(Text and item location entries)
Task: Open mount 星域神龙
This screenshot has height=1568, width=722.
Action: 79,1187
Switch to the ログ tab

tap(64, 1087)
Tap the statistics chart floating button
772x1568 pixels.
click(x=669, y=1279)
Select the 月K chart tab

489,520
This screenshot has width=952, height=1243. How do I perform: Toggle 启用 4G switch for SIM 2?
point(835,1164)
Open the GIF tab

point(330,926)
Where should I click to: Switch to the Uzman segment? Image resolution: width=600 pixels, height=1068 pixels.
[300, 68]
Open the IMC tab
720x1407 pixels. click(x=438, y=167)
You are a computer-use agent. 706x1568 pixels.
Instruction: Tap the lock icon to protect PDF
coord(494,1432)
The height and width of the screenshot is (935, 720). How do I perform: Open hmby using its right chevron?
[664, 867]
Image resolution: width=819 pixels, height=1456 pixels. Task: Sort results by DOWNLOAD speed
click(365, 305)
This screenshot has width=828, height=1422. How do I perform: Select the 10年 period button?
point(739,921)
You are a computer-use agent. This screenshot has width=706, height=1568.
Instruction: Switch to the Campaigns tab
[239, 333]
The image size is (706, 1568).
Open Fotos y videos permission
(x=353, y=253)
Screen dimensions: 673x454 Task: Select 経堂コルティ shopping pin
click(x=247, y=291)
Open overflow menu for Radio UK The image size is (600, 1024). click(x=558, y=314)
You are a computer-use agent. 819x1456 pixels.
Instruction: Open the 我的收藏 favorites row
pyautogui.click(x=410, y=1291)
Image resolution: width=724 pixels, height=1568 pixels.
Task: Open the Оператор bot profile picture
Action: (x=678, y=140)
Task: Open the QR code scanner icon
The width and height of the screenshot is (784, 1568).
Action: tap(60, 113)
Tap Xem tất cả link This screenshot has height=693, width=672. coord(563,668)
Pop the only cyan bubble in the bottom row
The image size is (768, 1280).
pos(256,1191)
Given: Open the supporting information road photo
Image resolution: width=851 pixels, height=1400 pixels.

## Exercise instructions
Rewrite the records above, replacing each occurrence of "Instruction" with "Command" and leaving everything else unchanged.

## Reply
Task: Open mount 星域神龙
This screenshot has height=1568, width=722.
Action: 79,1187
Switch to the ログ tab

tap(64, 1087)
Tap the statistics chart floating button
772x1568 pixels.
click(x=669, y=1279)
Select the 月K chart tab

489,520
This screenshot has width=952, height=1243. How do I perform: Toggle 启用 4G switch for SIM 2?
point(835,1164)
Open the GIF tab

point(330,926)
Where should I click to: Switch to the Uzman segment? Image resolution: width=600 pixels, height=1068 pixels.
[300, 68]
Open the IMC tab
720x1407 pixels. click(x=438, y=167)
You are a computer-use agent. 706x1568 pixels.
Command: Tap the lock icon to protect PDF
coord(494,1432)
The height and width of the screenshot is (935, 720). How do I perform: Open hmby using its right chevron?
[664, 867]
Image resolution: width=819 pixels, height=1456 pixels. Task: Sort results by DOWNLOAD speed
click(365, 305)
This screenshot has width=828, height=1422. How do I perform: Select the 10年 period button?
point(739,921)
You are a computer-use agent. This screenshot has width=706, height=1568.
Command: Switch to the Campaigns tab
[239, 333]
The image size is (706, 1568).
Open Fotos y videos permission
(x=353, y=253)
Screen dimensions: 673x454 Task: Select 経堂コルティ shopping pin
click(x=247, y=291)
Open overflow menu for Radio UK The image size is (600, 1024). click(x=558, y=314)
You are a computer-use agent. 819x1456 pixels.
Command: Open the 我的收藏 favorites row
pyautogui.click(x=410, y=1291)
Image resolution: width=724 pixels, height=1568 pixels.
Task: Open the Оператор bot profile picture
Action: (x=678, y=140)
Task: Open the QR code scanner icon
The width and height of the screenshot is (784, 1568).
Action: tap(60, 113)
Tap Xem tất cả link This screenshot has height=693, width=672. coord(563,668)
Pop the only cyan bubble in the bottom row
The image size is (768, 1280).
pos(256,1191)
Given: Open the supporting information road photo
Image resolution: width=851 pixels, height=1400 pixels.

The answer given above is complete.